Donc un délégué accrédité pour le vote. Il sortit de la cabine au moment où on annonçait la reprise de la séance de l’Assemblée générale. Pour une intervention du Yémen du Sud.

La salle se vida rapidement. Son Excellence Mugali ne semblait pas vouloir aller en séance. Il traîna quelques instants devant le stand à journaux puis s’assit, l’air de plus en plus accablé.

Malko, pris d’une inspiration subite, se pencha vers Chris Jones.

— Voilà du travail pour vous. Je veux que vous suiviez ce respectable gentleman où qu’il aille. Que l’on sache qui il voit, ce qu’il fait. Il a l’air trop triste pour être honnête.

Le gorille n’en revenait pas.

— Si chaque fois qu’un nègre a l’air triste, protesta-t-il, on s’amuse à le suivre, on n’a pas fini. Ses copains ont peut-être bouffé sa famille, là-bas en Afrique.

Décidément, Chris Jones était raciste. Malko lui tendit les clés de la Dodge. La tristesse de l’ambassadeur pouvait n’avoir aucun rapport avec son problème, mais on ne savait jamais. Justement, le Noir se leva et quitta le bar. Réticent mais obéissant, Chris lui emboîta le pas.

* * *

La mort de Mme Tso n’avait fait que la manchette du Daily News, toujours à l’affût du sensationnel. Les autres quotidiens n’y avaient pas attaché une importance énorme. Le colonel Tanaka savait qu’il n’avait rien à craindre de la police municipale.

Mais il était mortellement inquiet. L’homme blond pouvait faire échouer toute l’opération. Et il ne le saurait que trop tard. Il était hors de question d’effectuer une seconde tentative sur lui. Pour tromper sa nervosité, le colonel Tanaka siégeait dans une commission s’occupant de la pollution de l’océan Pacifique nord et des répercussions sur les campagnes de pêche. Il n’avait pas de nouvelles de Lester depuis la veille. Les Mad Dogs avaient lancé la phase finale de l’opération. Tout semblait enfin se passer bien. Encore quarante-huit heures à tenir.

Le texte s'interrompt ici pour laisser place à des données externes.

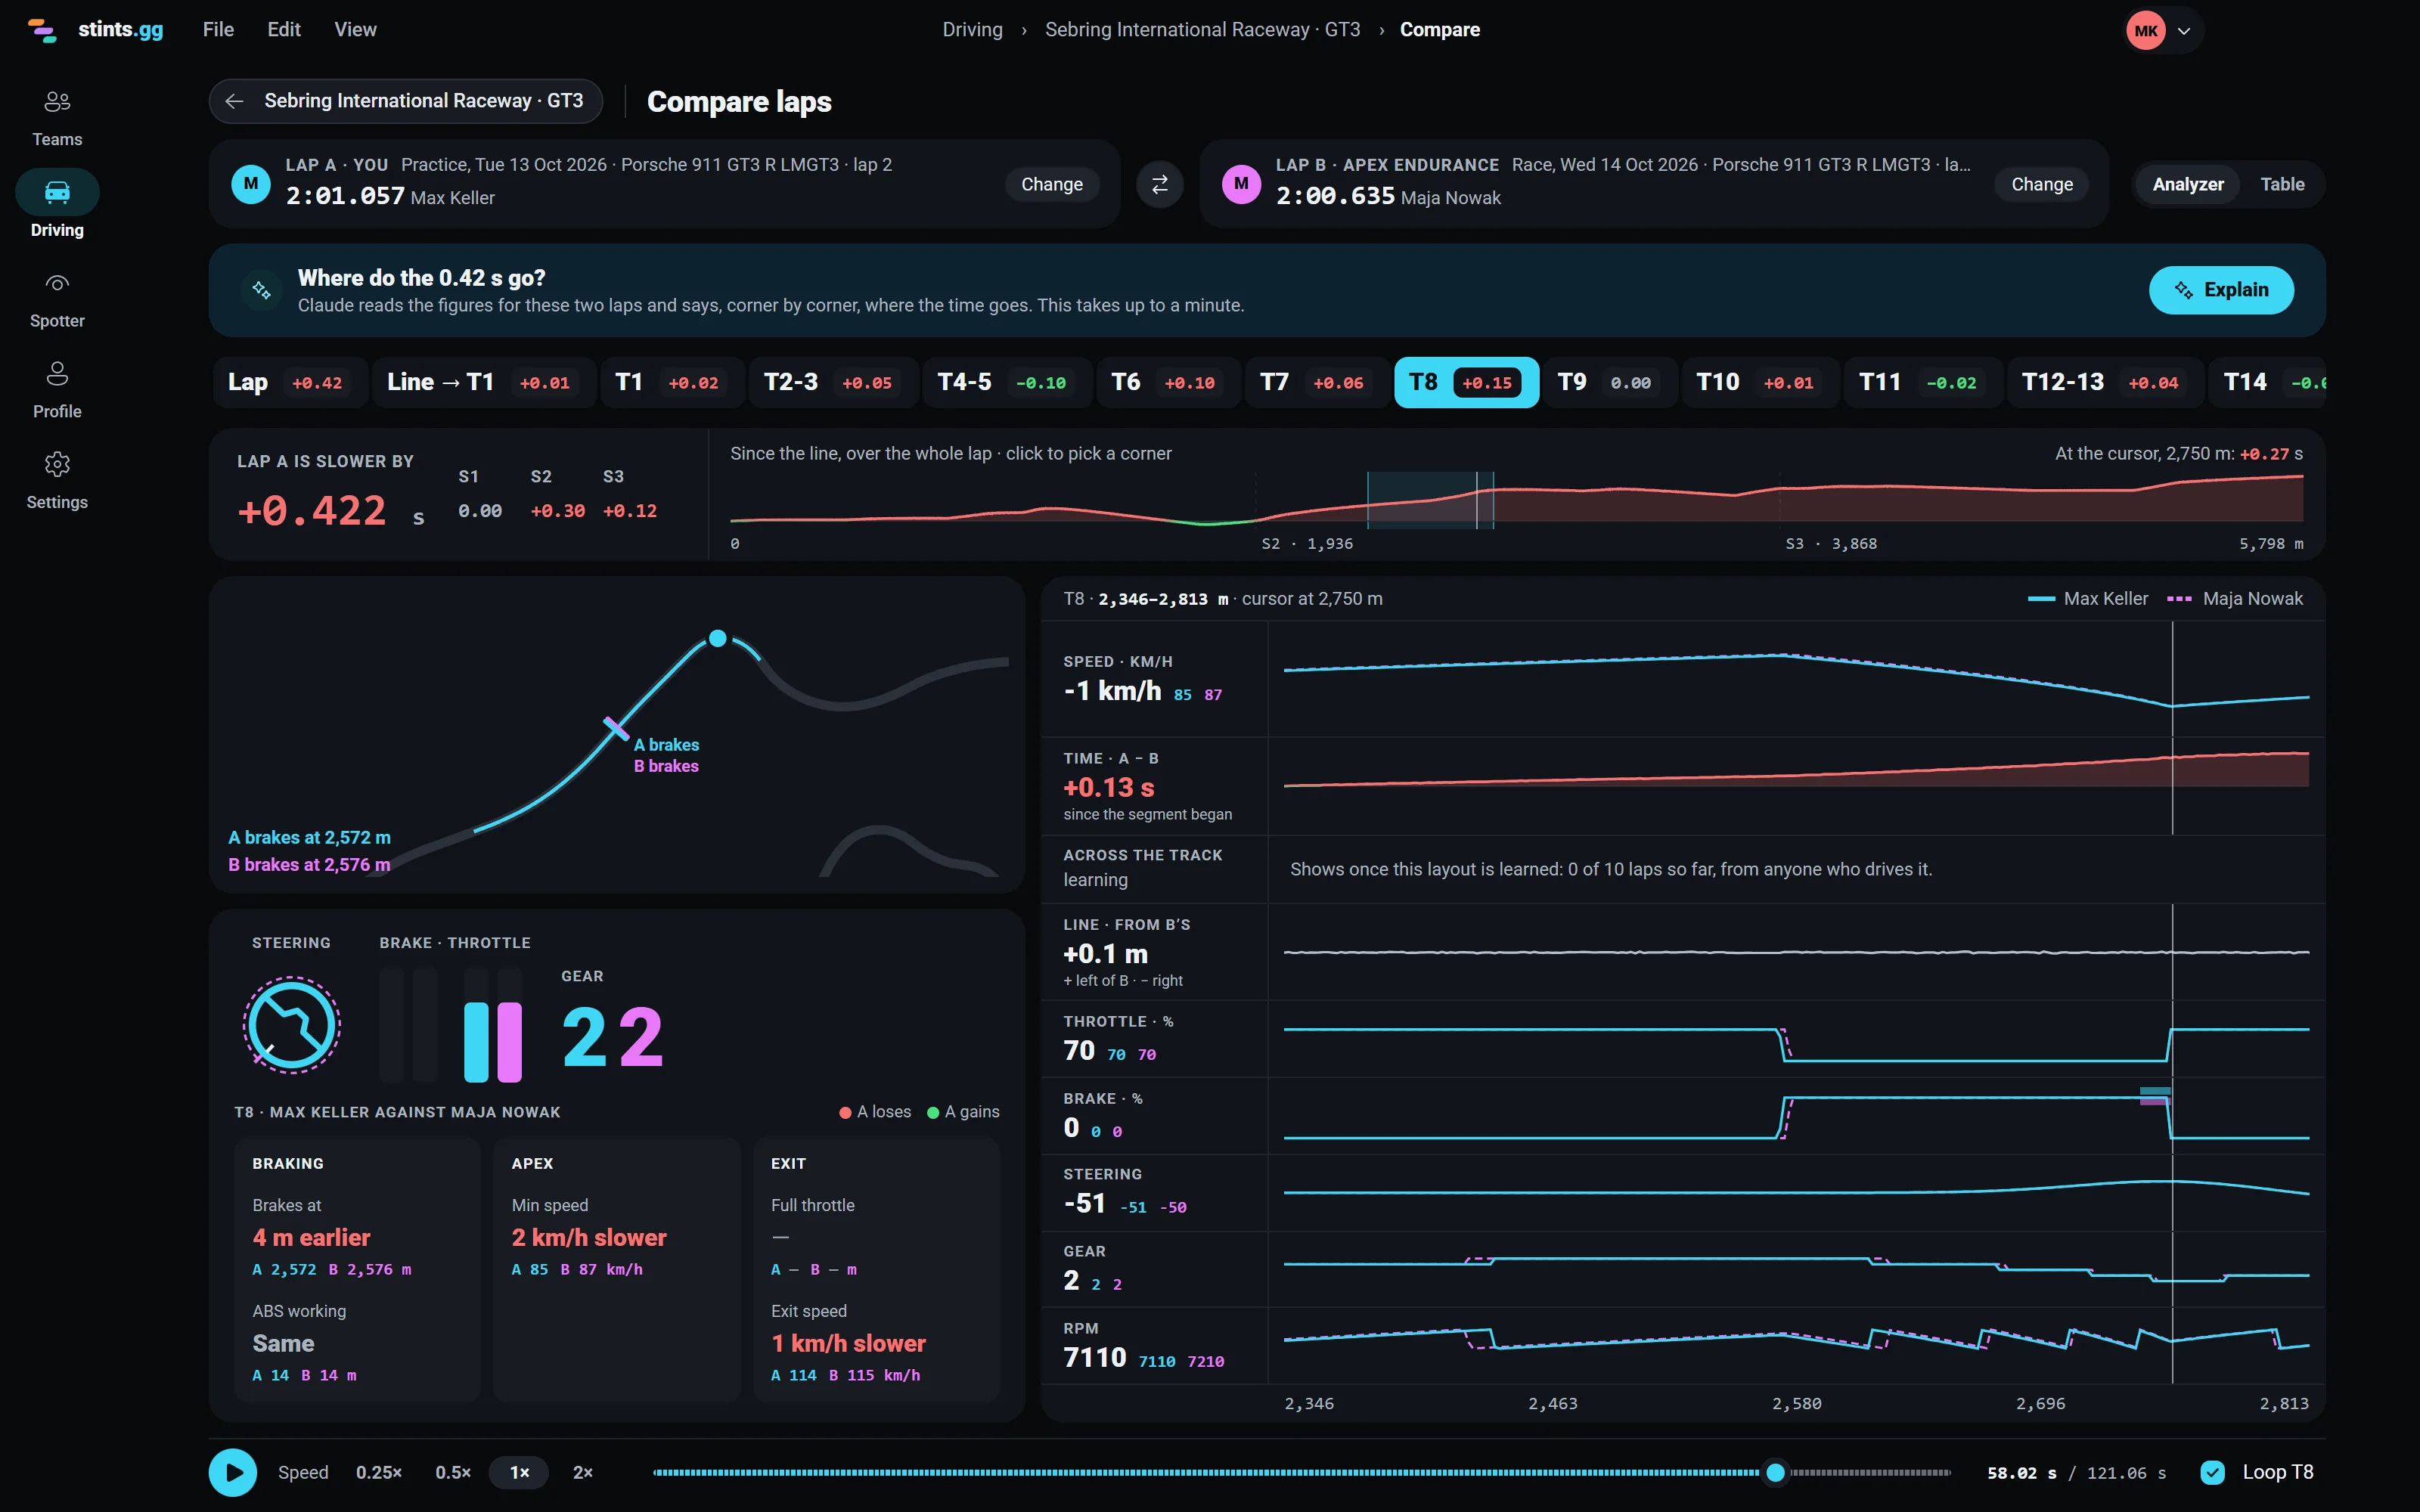This screenshot has width=2420, height=1512.
Task: Go back using the Sebring arrow
Action: pyautogui.click(x=234, y=101)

Jusqu’à la dernière seconde, le colonel Tanaka vivrait dans l’angoisse. Pourtant, le mélange de sauvagerie et de sang-froid requis pour mener à bien une partie de son plan le ravissait. Il méritait de réussir.

Avec une certaine nostalgie, il pensa que c’était sa dernière chance de passer à la retraite comme général, ce qui changerait considérablement ses dernières années de vie. Bien qu’il n’ait pas de goûts de luxe. Courageusement, il essaya de suivre l’intervention du représentant de la Corée du Sud.

* * *

Le téléphone sonna chez Malko un peu avant dix heures. C’était Chris Jones.

— Votre négro est en train de pleurer comme une Madeleine dans une cafétéria de la Seconde Avenue, annonça-t-il. Est-ce que je lui donne mon mouchoir ? En plus, il est rond comme une bille. Il marche au bourbon, depuis que je le suis.

Malko hésita. Après tout, ce n’était peut-être qu’un chagrin d’amour. Mais autant aller au fond des choses.

— J’arrive, dit-il. S’il veut partir, retenez-le sous un prétexte quelconque.

Il raccrocha et sauta dans un costume. Ce nègre triste ne lui disait rien qui vaille.

L’ambassadeur n’avait pas bougé quand Malko débarqua dans la cafétéria. La tête entre ses mains, il pleurait, sans retenue dans un box. Très gêné, Chris Jones essayait de regarder ailleurs.

— Laissez-moi faire, dit Malko.

Il vint s’asseoir tranquillement en face du Noir. Celui-ci leva la tête, surpris. Malko lui adressa son plus gracieux sourire.

— Quelque chose ne va pas, Excellence ?

Le diplomate sursauta en entendant son titre. Il renifla, tentant de retrouver un peu de dignité.

— Laissez-moi, voulez-vous, dit-il d’une voix éteinte. Je ne vous connais pas.

Il fit mine de se lever. Malko le retint.

— Moi, je vous connais, Excellence. Et je crois que vous avez de sérieux ennuis qui ont un rapport avec le vote d’après-demain.

Il avait lancé un ballon d’essai un peu en l’air. Le Noir frissonna de tous ses muscles, comme un cheval fiévreux. Cette fois, il se leva et jeta un œil noir à Malko.

— Qui êtes-vous ? Laissez-moi tranquille.

— Je crois que je peux vous aider, dit Malko. Si vous consentez à me dire la vérité.

Le Noir devint soudainement furieux. Il brandit sous le nez de Malko un passeport diplomatique et se mit à hurler :

— Laissez-moi. Je suis diplomate. Je vais appeler la police.

Aussitôt, un énorme barman jaillit de son comptoir, roulant des biceps. Juste à temps pour être intercepté par Chris Jones qui lui fit presque manger sa carte du « Secret Service ». Penaud, il regagna le bar.